Zarif added that the Iranian people would not permit "groups chosen in the recent elections, that had no impact and had average voter turnout of only 43%" – that is, the European Parliament – to judge the "enthusiastic" elections in Iran, where turnout was over 73%. He said, "The [Iranian] government will not allow any parliamentary delegation from Europe to visit Iran under the conditions noted in the European Parliament resolution." Iran, he noted, seeks reciprocal relations with other countries based on mutual respect and equal standing, "and will not tolerate insults and interference."
On April 7, 2014, Iranian Vice President Majid Ansari implored members of Iran's ideological camp who were leading the criticism of the European Parliament and who also opposed the Rohani government's policy of compromise with the West not to sabotage the government's policy, even though the European Parliament had indeed harmed Iran.
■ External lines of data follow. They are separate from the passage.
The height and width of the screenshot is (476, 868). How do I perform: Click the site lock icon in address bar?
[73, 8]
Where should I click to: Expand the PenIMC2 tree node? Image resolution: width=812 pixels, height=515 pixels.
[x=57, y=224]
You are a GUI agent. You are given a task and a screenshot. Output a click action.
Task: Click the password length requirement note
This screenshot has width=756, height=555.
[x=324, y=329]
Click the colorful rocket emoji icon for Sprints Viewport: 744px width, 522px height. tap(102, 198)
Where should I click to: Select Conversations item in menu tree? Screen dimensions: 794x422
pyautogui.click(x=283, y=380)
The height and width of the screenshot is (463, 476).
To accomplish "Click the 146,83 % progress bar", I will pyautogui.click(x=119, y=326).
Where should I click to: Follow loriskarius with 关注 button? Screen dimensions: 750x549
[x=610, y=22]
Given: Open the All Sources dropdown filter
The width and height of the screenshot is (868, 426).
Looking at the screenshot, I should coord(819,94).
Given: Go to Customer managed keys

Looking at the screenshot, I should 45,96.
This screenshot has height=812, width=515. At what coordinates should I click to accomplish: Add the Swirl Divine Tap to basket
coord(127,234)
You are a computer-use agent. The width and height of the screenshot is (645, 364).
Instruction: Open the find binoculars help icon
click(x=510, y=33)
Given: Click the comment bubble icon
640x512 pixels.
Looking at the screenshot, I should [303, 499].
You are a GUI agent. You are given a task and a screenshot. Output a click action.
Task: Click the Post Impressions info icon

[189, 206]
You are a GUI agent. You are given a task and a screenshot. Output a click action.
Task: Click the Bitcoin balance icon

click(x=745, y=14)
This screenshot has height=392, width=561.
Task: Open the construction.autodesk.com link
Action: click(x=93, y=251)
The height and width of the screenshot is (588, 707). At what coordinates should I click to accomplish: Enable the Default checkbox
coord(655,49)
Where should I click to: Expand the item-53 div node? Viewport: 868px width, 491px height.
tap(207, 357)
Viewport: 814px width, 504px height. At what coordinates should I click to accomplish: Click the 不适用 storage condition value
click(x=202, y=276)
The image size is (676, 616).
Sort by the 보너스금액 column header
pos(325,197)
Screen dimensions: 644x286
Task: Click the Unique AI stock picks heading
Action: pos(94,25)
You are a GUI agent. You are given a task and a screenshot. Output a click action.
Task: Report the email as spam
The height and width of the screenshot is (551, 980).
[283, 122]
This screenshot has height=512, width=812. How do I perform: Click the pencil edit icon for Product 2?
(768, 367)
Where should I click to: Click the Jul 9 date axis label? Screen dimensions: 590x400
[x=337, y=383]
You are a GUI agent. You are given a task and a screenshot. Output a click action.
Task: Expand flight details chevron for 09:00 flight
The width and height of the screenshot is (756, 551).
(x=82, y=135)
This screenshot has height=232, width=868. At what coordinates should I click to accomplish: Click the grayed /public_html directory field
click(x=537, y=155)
He said that the European Parliament resolution was "nothing new, and includes incorrect points based on misinformation and permanent resentment." Ansari said that the parliament "is not an official, executive, influential body with any legislative or executive capability, and basically its decisions and resolutions have no great value, either legally or in implementation... This is not the first time that the European Parliament has acted this way... This last resolution can [even] be seen as the most positive of the 60 anti-Iran resolutions that preceded it, in both text and content... Our past disregard of European Parliament resolutions was correct."
He also mused over why there had been no reaction to the 60 previous anti-Iran resolutions, while now the reaction was very extreme: "Some [of those protesting against this resolution] even turned to the government and the Foreign Ministry, while the [Iranian] government's positions vis-à-vis the world, [and] particularly [towards] the EU, hinge on respect."
He said that measures by the Rohani government aimed at developing relations with the EU were "highly influential," that there was a definite improvement in relations with "the most important countries in [the EU]," and that "some of them are willing for [their representatives] to travel to Iran. At a time when the government leading the move towards neutralizing the Zionists' plot against the Islamic Republic of Iran and their anti-Iran propaganda, we must not weaken our diplomatic apparatus and the government, [which] are attempting to secure our national interests by means of effective and strong diplomacy...
"A reasonable response, which shows the people's defense of its values, its religion, and its independence, is appropriate, [but] it is not [appropriate] for us to present an institution with no influence [such as the European Parliament] as an institution [capable of] taking a [meaningful] resolution, and to turn to the EU so as to scold it and every so often to insult it. The EU is a legal institution with many members, and the government of the Islamic Republic of Iran is today trying to develop its relations with the entire world, and particularly [with] important countries that are EU members; so far it has been successful in this endeavor."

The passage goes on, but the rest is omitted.